The help for -ciplot- starts like this:
-------------------------------------------------------------------------

Plots of confidence intervals

ciplot varlist [if exp] [in range] [weight] [, by(byvar)
missing ci_options [horizontal | vertical]
rcapopts(rcap_options) scatter_options]

Description

-ciplot- produces a display of means and confidence intervals.  Means
are shown by point symbols and intervals by capped bars.  -ci- is
used for the calculations.  -aweights- and -fweights- are allowed; see
help on -weights-.

Options

-by()- defines a grouping variable, which is treated as categorical,
not measured.

[...]

scatter_options refers to options of graph twoway scatter.
----------------------------------------------------------------

and inside -ciplot- there is a standard -syntax- statement

syntax varlist(numeric) [if] [in] [aweight fweight]        ///
[ , BY(varname) LEVel(integer \$S_level) Poisson BINomial   ///
Exposure(varname) EXAct Jeffreys Wilson Agresti Total      ///
Total2(str asis) MISSing INCLusive                         ///
YTItle(str) XTItle(str)                                    ///
HORizontal VERTical RCAPopts(str asis) plot(str asis) * ]

As far as -ciplot- is concerned -by()- needs a varname (not varlist),
as Sergiy reports.

So why can he get away with specifying two -by()- options? It
is not in general illegal to specify an option twice, and as from
Stata 8 much use is made of that in graphics.

In this case, what happens with two -by()- options is that the
first becomes the -by()- specified explicitly in the -syntax- and
the second gets smuggled past the border wrapped up in the
wildcard *.

-ciplot, by()- was intended to echo -ci, by()- when the latter
was part of -ci-'s standard syntax. (Now the overt syntax is
to use -by ...: ci- but a -by()- option is still allowed.)
This option never had a graphical role.

As the help above implies, -ciplot- does two main things,
fire up -ci- to get confidence intervals and then fire
up -graph- to plot them. If you go with the auto data

ciplot price, by(rep78) by(foreign)

» Collected data:
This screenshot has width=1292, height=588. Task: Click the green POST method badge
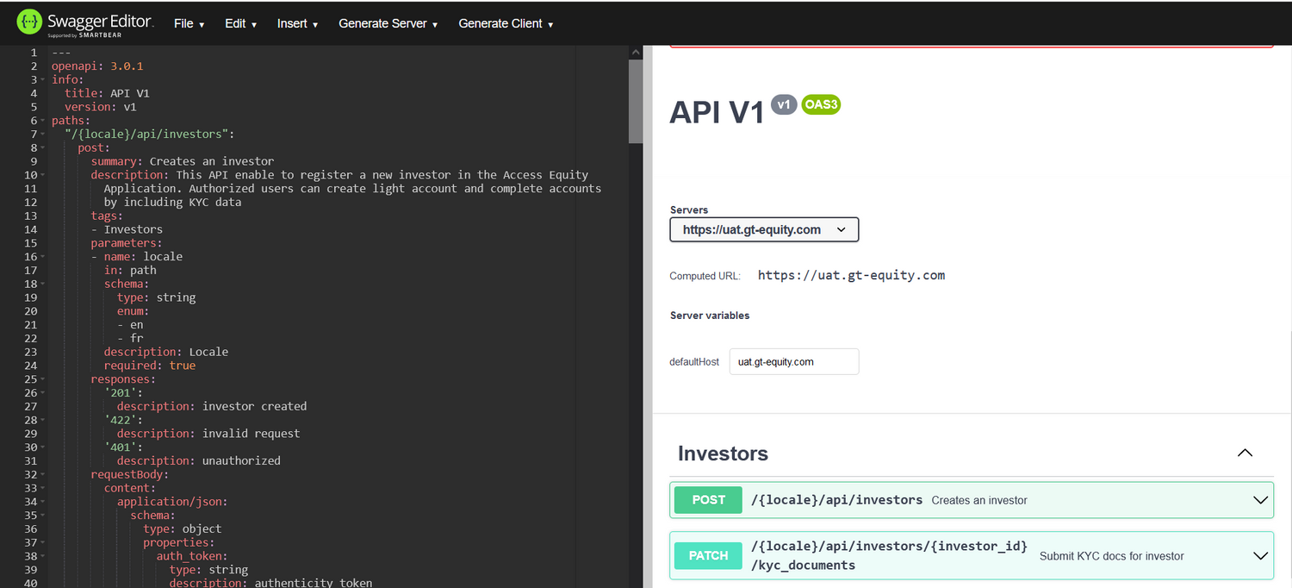pyautogui.click(x=708, y=500)
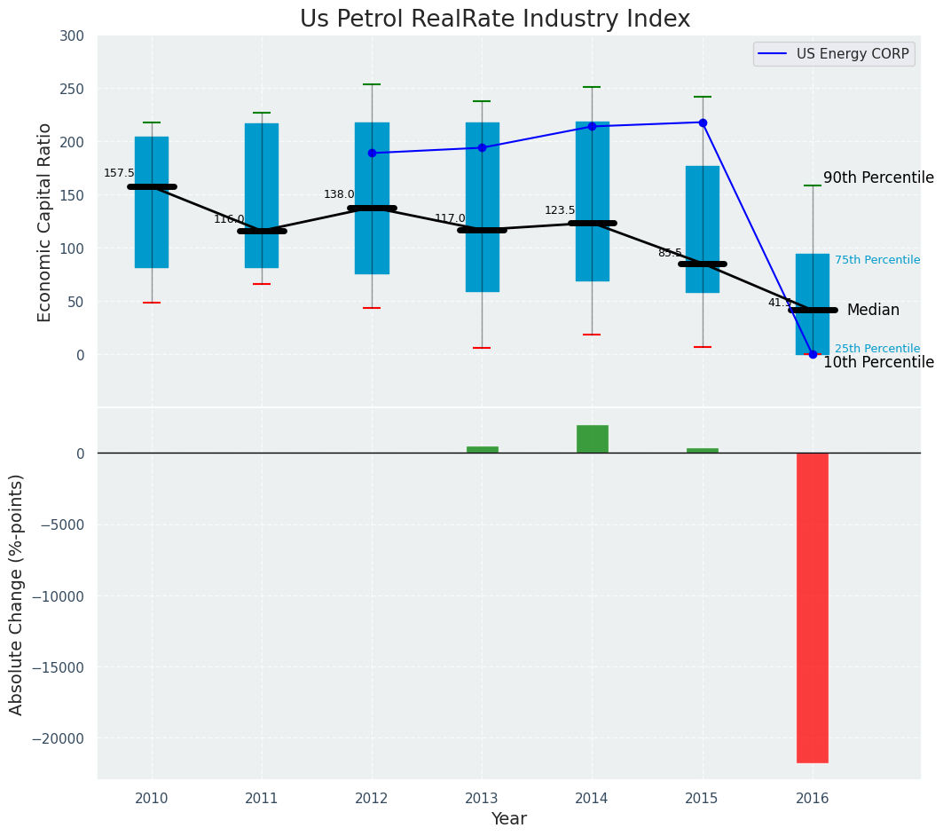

» Required work:
#1 In the ciplot post, why does ciplot accept two by() options even though its syntax statement declares by() as taking a single varname? Answer in one to three sentences.
#2 Which two kinds of weights does the ciplot post say are allowed?
#3 Please list every option in the ciplot post's syntax statement that is declared with str asis.

» In response:
#1 Specifying an option twice is not in general illegal in Stata. The first by() becomes the by() declared explicitly in the syntax statement, and the second is passed through by the wildcard *.

#2 aweights and fweights.

#3 Total2, RCAPopts, plot